══ Verilen Metin ══

Sigorta Sözleşmesi Nedir? Sigorta Sözleşmesinin Özellikleri

Sigorta sözleşmesi, iki tarafa borç yükleyen bir akittir:

  • Sigortacı belirli bir rizikoyu (tehlikeyi) üstlenir,
  • Sigorta ettiren ise bunun karşılığında prim ödeme borcunu üstlenir.

Türk Ticaret Kanunu’nun 1401. maddesi sigorta sözleşmesini şu şekilde tanımlar:

Sigorta sözleşmesi, sigortacının bir prim karşılığında, bir kimsenin parayla ölçülebilen menfaatini zarara uğratan tehlikenin (rizikonun) gerçekleşmesi hâlinde bu zararı tazmin etmeyi veya bir ya da birkaç kişinin yaşam süresi yahut yaşamlarındaki belirli olaylar sebebiyle bir para ödemeyi yahut başka bir edimde bulunmayı üstlendiği sözleşmedir.” (TTK m. 1401)

═══
══ Görev Verileri ══

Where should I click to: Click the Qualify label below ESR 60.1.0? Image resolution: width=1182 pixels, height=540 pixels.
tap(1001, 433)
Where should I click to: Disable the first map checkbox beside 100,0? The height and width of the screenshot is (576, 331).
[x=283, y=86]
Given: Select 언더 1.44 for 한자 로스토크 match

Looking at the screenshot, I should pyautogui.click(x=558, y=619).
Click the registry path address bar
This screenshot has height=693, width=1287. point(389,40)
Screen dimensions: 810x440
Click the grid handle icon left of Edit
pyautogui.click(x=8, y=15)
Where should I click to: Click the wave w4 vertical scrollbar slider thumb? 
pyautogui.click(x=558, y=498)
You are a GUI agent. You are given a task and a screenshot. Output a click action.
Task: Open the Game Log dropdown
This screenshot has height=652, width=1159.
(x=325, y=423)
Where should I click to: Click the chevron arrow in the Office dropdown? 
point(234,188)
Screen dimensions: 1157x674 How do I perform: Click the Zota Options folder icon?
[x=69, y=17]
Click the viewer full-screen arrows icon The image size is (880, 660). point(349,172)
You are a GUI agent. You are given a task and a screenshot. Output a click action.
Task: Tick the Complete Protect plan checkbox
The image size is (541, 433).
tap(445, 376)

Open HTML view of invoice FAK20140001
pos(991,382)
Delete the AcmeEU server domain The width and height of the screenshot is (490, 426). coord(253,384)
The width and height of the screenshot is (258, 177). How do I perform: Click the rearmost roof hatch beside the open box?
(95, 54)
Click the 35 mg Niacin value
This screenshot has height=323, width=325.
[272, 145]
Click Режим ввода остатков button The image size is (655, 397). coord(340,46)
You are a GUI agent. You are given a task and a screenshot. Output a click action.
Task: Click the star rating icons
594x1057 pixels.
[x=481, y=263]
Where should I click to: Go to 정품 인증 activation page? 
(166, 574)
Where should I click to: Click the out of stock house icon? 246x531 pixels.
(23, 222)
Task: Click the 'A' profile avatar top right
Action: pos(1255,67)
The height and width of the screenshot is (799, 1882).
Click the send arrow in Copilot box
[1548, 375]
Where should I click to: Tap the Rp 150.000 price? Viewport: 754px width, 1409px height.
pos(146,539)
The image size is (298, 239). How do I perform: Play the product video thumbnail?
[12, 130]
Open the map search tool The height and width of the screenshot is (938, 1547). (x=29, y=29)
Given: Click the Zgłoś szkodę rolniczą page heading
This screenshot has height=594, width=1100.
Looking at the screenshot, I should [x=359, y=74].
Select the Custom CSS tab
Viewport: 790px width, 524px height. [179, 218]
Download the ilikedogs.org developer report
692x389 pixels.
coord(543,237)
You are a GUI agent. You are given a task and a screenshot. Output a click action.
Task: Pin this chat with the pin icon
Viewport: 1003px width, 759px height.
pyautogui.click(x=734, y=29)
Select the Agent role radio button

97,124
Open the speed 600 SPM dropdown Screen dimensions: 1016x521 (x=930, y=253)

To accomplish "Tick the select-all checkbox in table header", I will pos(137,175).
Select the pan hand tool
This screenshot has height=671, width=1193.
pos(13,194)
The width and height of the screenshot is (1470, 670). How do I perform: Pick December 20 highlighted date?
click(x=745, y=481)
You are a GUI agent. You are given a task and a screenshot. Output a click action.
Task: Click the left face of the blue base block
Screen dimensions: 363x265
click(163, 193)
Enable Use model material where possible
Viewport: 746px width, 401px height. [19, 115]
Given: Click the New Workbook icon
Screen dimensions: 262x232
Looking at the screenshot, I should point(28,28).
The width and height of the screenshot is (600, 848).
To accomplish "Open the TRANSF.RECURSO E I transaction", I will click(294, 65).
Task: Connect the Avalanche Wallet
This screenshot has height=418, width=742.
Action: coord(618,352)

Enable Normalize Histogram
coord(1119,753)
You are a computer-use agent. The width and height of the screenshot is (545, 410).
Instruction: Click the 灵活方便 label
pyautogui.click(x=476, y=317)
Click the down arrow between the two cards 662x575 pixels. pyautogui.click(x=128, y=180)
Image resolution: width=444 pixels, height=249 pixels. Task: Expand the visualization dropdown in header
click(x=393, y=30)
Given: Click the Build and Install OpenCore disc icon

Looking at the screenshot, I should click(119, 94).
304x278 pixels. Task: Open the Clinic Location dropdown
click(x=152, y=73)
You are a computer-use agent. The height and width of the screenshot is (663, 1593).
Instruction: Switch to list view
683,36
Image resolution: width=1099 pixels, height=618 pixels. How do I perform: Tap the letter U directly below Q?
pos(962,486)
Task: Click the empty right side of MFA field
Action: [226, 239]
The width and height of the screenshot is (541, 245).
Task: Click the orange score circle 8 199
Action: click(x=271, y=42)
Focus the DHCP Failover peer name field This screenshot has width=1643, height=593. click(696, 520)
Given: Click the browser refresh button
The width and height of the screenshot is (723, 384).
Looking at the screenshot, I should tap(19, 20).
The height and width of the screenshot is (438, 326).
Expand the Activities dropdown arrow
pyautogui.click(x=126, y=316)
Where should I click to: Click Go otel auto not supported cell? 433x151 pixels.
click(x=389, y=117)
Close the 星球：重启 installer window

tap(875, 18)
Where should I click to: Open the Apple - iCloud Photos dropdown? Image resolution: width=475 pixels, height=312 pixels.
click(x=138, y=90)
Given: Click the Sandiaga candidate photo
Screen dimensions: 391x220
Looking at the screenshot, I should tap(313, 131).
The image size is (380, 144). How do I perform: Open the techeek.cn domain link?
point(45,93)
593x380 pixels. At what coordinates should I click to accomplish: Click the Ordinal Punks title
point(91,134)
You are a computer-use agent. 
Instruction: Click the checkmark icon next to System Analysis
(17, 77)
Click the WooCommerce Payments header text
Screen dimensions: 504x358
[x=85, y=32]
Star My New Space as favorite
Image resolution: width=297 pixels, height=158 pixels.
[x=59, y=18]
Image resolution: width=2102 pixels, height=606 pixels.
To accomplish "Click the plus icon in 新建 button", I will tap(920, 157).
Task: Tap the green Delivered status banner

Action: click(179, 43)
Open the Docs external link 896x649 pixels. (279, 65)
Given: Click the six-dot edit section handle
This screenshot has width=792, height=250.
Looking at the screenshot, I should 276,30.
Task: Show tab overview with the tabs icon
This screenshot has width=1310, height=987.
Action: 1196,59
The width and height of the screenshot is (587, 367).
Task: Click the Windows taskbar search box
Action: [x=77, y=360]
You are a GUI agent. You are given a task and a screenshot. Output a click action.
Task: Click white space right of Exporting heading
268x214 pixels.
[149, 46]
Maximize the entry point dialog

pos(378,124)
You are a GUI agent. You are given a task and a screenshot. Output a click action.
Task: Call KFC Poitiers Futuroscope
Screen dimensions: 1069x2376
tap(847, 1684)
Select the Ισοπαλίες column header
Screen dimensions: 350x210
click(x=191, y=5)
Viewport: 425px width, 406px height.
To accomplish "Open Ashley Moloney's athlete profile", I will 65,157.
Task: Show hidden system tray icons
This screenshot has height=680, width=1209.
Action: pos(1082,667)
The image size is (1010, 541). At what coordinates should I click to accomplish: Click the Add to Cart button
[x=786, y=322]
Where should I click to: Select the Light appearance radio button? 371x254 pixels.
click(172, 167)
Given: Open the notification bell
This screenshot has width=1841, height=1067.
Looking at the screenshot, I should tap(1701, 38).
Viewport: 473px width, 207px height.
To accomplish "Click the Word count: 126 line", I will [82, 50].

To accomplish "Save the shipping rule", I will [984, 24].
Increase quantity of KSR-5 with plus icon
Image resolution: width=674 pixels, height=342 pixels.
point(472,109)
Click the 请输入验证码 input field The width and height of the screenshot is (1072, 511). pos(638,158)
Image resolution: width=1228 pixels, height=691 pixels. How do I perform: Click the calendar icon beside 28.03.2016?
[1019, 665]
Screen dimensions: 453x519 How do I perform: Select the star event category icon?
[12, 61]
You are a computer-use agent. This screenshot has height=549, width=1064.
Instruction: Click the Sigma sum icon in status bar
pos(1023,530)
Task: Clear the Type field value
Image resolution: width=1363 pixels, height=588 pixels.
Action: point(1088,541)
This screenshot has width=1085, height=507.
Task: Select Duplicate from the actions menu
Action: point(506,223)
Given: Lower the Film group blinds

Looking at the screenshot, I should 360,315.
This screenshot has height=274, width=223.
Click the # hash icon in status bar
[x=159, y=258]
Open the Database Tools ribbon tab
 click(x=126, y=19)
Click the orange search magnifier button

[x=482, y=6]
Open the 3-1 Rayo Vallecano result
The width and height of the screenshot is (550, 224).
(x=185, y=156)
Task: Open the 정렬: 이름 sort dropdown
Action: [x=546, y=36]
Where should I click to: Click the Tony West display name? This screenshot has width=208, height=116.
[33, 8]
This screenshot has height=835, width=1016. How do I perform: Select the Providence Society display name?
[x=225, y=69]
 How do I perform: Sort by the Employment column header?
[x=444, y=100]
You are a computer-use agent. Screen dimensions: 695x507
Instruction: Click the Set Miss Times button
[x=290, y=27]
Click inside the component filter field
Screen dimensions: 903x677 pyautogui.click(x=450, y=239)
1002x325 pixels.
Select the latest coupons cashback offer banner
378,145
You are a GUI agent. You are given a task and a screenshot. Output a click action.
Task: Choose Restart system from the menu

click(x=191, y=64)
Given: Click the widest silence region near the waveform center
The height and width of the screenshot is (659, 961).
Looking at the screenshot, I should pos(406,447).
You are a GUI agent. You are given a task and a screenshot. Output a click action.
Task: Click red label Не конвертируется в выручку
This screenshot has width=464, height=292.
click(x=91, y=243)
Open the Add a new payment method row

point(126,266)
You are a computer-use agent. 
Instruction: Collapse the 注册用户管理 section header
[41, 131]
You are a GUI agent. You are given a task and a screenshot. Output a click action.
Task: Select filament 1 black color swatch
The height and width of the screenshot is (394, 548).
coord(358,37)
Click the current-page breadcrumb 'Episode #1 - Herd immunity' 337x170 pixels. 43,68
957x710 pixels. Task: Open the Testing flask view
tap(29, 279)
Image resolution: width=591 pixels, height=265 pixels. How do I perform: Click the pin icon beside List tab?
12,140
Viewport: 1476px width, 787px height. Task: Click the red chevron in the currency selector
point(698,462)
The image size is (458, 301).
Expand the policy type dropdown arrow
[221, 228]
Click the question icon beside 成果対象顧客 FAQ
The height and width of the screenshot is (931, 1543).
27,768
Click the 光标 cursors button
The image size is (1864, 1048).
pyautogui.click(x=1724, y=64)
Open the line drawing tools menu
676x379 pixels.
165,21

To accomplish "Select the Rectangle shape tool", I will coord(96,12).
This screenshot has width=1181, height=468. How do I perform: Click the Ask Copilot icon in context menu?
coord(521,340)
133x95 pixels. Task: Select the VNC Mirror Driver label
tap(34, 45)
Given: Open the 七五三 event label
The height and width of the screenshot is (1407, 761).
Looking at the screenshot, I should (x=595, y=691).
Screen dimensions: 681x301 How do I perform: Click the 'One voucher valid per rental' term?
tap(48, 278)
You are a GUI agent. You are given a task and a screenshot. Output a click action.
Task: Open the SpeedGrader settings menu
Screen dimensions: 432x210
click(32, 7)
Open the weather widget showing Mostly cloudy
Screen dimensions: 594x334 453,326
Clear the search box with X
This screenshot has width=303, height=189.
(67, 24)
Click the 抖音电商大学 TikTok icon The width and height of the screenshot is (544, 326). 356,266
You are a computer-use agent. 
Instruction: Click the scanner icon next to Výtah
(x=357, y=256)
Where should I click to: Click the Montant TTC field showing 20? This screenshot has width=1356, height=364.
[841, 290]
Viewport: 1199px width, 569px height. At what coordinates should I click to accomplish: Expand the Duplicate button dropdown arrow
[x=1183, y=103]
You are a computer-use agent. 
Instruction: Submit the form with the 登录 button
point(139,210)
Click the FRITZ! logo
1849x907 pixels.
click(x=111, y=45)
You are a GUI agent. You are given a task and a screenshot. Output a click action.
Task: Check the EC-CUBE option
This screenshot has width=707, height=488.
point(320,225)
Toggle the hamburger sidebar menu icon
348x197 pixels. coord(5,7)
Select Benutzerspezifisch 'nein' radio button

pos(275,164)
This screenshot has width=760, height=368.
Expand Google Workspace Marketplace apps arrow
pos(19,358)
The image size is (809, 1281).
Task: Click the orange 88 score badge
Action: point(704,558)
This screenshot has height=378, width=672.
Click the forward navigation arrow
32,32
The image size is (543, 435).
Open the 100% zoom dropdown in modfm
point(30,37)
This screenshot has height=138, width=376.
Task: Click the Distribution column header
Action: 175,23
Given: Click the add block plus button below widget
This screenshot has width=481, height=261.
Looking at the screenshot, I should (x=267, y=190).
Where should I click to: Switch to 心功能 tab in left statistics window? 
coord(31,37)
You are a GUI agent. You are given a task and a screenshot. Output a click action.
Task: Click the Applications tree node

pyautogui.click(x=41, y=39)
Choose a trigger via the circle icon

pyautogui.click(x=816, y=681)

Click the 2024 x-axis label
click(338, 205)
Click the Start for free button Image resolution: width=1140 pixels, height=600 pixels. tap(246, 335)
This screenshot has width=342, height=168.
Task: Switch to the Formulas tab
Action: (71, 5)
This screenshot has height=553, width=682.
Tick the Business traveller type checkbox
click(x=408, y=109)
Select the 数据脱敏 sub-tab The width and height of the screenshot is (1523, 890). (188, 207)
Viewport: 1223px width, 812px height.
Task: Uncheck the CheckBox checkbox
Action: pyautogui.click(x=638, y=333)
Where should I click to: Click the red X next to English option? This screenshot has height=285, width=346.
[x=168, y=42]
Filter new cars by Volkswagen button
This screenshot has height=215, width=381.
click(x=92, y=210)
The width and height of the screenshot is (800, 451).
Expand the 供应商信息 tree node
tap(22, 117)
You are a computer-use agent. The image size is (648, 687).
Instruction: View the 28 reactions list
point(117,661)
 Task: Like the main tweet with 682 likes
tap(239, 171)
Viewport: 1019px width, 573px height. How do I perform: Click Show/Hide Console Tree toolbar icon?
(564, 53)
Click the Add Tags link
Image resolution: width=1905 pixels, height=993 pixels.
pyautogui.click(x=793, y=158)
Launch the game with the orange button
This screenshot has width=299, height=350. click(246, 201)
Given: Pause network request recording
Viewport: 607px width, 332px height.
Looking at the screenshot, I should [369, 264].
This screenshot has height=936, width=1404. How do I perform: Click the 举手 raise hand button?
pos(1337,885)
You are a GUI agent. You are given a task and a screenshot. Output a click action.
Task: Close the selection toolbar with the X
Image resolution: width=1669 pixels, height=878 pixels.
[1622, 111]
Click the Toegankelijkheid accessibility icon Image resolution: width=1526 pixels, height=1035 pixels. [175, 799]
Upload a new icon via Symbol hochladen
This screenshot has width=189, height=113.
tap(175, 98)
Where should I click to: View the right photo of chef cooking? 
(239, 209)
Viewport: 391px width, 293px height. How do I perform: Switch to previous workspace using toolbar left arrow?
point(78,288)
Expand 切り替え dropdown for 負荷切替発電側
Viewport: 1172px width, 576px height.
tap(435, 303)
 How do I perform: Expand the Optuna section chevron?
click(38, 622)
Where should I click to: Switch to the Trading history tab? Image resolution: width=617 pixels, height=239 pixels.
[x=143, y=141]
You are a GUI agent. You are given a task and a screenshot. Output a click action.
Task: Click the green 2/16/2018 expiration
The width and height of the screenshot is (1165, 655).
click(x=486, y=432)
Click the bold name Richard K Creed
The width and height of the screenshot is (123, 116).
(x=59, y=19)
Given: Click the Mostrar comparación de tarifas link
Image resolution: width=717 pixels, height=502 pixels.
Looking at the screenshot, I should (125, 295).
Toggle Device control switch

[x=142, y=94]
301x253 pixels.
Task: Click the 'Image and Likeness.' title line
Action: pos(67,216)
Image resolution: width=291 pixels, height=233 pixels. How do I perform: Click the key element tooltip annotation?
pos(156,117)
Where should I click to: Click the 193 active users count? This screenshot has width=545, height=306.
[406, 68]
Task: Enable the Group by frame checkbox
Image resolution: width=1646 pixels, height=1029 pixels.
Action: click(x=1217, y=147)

═══

Yapılacaklar:
**1)** Sigorta sözleşmesi metnine göre sigorta sözleşmesinin tanımı Türk Ticaret Kanunu'nun kaçıncı maddesinde yer alır?
**2)** Listede "Click the Toegankelijkheid" ifadesinin geçtiği satırdan başlayıp listenin sonuna kadar giden satırları, iki uç da dahil, hiç değiştirmeden yazın.
Sigorta sözleşmesi metniyle liste arasında hiçbir bağ yoktur.

Görev Çıktıları:
**1)** 1401. maddesinde.

**2)**
Click the Toegankelijkheid accessibility icon Image resolution: width=1526 pixels, height=1035 pixels. [175, 799]
Upload a new icon via Symbol hochladen
This screenshot has width=189, height=113.
tap(175, 98)
Where should I click to: View the right photo of chef cooking? 
(239, 209)
Viewport: 391px width, 293px height. How do I perform: Switch to previous workspace using toolbar left arrow?
point(78,288)
Expand 切り替え dropdown for 負荷切替発電側
Viewport: 1172px width, 576px height.
tap(435, 303)
 How do I perform: Expand the Optuna section chevron?
click(38, 622)
Where should I click to: Switch to the Trading history tab? Image resolution: width=617 pixels, height=239 pixels.
[x=143, y=141]
You are a GUI agent. You are given a task and a screenshot. Output a click action.
Task: Click the green 2/16/2018 expiration
The width and height of the screenshot is (1165, 655).
click(x=486, y=432)
Click the bold name Richard K Creed
The width and height of the screenshot is (123, 116).
(x=59, y=19)
Given: Click the Mostrar comparación de tarifas link
Image resolution: width=717 pixels, height=502 pixels.
Looking at the screenshot, I should (125, 295).
Toggle Device control switch

[x=142, y=94]
301x253 pixels.
Task: Click the 'Image and Likeness.' title line
Action: pos(67,216)
Image resolution: width=291 pixels, height=233 pixels. How do I perform: Click the key element tooltip annotation?
pos(156,117)
Where should I click to: Click the 193 active users count? This screenshot has width=545, height=306.
[406, 68]
Task: Enable the Group by frame checkbox
Image resolution: width=1646 pixels, height=1029 pixels.
Action: click(x=1217, y=147)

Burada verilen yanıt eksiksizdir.